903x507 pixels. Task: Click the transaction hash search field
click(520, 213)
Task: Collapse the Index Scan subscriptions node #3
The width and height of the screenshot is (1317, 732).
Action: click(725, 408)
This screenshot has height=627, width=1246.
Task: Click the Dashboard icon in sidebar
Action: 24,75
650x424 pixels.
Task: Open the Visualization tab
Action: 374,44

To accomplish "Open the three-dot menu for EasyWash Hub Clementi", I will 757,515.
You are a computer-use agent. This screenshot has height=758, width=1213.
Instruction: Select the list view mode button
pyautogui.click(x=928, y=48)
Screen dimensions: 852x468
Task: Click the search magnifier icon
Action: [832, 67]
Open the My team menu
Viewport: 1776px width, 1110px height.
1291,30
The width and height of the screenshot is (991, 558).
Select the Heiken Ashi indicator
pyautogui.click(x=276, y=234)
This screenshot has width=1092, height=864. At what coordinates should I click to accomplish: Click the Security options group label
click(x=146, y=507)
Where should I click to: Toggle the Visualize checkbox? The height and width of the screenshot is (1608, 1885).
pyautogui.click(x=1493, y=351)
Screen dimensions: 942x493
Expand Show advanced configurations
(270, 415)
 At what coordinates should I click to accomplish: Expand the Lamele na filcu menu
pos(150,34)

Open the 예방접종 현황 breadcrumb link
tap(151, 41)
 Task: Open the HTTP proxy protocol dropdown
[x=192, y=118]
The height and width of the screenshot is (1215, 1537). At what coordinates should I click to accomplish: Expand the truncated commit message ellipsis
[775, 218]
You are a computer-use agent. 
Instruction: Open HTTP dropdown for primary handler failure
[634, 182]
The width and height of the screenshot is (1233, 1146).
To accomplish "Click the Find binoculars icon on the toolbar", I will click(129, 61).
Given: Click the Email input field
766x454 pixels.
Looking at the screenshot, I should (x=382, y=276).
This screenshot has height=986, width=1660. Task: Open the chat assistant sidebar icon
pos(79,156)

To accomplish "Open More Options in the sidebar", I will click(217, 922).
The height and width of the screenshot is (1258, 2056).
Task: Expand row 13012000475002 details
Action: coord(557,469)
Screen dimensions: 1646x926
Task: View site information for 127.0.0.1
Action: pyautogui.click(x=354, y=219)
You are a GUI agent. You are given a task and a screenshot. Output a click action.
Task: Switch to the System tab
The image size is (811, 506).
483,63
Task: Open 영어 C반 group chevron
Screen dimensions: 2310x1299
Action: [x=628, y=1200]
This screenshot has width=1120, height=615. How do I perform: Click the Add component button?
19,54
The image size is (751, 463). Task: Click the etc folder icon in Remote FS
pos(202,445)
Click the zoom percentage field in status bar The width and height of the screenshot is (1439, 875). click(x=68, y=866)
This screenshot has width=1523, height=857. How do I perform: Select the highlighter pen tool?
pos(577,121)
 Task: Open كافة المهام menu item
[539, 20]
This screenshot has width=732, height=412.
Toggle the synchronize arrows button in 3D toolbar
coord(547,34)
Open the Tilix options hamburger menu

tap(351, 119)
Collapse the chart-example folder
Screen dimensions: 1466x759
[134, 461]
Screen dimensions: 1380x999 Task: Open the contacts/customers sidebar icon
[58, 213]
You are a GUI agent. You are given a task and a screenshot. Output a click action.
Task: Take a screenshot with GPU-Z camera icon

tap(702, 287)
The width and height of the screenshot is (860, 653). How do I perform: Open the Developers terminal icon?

========

— Activity —
Starting at the top, retype every line of the material above exactly.

— Output of the task —
903x507 pixels. Task: Click the transaction hash search field
click(520, 213)
Task: Collapse the Index Scan subscriptions node #3
The width and height of the screenshot is (1317, 732).
Action: click(725, 408)
This screenshot has height=627, width=1246.
Task: Click the Dashboard icon in sidebar
Action: 24,75
650x424 pixels.
Task: Open the Visualization tab
Action: 374,44

To accomplish "Open the three-dot menu for EasyWash Hub Clementi", I will 757,515.
You are a computer-use agent. This screenshot has height=758, width=1213.
Instruction: Select the list view mode button
pyautogui.click(x=928, y=48)
Screen dimensions: 852x468
Task: Click the search magnifier icon
Action: [832, 67]
Open the My team menu
Viewport: 1776px width, 1110px height.
1291,30
The width and height of the screenshot is (991, 558).
Select the Heiken Ashi indicator
pyautogui.click(x=276, y=234)
This screenshot has width=1092, height=864. At what coordinates should I click to accomplish: Click the Security options group label
click(x=146, y=507)
Where should I click to: Toggle the Visualize checkbox? The height and width of the screenshot is (1608, 1885).
pyautogui.click(x=1493, y=351)
Screen dimensions: 942x493
Expand Show advanced configurations
(270, 415)
 At what coordinates should I click to accomplish: Expand the Lamele na filcu menu
pos(150,34)

Open the 예방접종 현황 breadcrumb link
tap(151, 41)
 Task: Open the HTTP proxy protocol dropdown
[x=192, y=118]
The height and width of the screenshot is (1215, 1537). At what coordinates should I click to accomplish: Expand the truncated commit message ellipsis
[775, 218]
You are a computer-use agent. 
Instruction: Open HTTP dropdown for primary handler failure
[634, 182]
The width and height of the screenshot is (1233, 1146).
To accomplish "Click the Find binoculars icon on the toolbar", I will click(129, 61).
Given: Click the Email input field
766x454 pixels.
Looking at the screenshot, I should (x=382, y=276).
This screenshot has height=986, width=1660. Task: Open the chat assistant sidebar icon
pos(79,156)

To accomplish "Open More Options in the sidebar", I will click(217, 922).
The height and width of the screenshot is (1258, 2056).
Task: Expand row 13012000475002 details
Action: coord(557,469)
Screen dimensions: 1646x926
Task: View site information for 127.0.0.1
Action: pyautogui.click(x=354, y=219)
You are a GUI agent. You are given a task and a screenshot. Output a click action.
Task: Switch to the System tab
The image size is (811, 506).
483,63
Task: Open 영어 C반 group chevron
Screen dimensions: 2310x1299
Action: [x=628, y=1200]
This screenshot has width=1120, height=615. How do I perform: Click the Add component button?
19,54
The image size is (751, 463). Task: Click the etc folder icon in Remote FS
pos(202,445)
Click the zoom percentage field in status bar The width and height of the screenshot is (1439, 875). click(x=68, y=866)
This screenshot has width=1523, height=857. How do I perform: Select the highlighter pen tool?
pos(577,121)
 Task: Open كافة المهام menu item
[539, 20]
This screenshot has width=732, height=412.
Toggle the synchronize arrows button in 3D toolbar
coord(547,34)
Open the Tilix options hamburger menu

tap(351, 119)
Collapse the chart-example folder
Screen dimensions: 1466x759
[134, 461]
Screen dimensions: 1380x999 Task: Open the contacts/customers sidebar icon
[58, 213]
You are a GUI agent. You are given a task and a screenshot. Output a click action.
Task: Take a screenshot with GPU-Z camera icon

tap(702, 287)
The width and height of the screenshot is (860, 653). How do I perform: Open the Developers terminal icon?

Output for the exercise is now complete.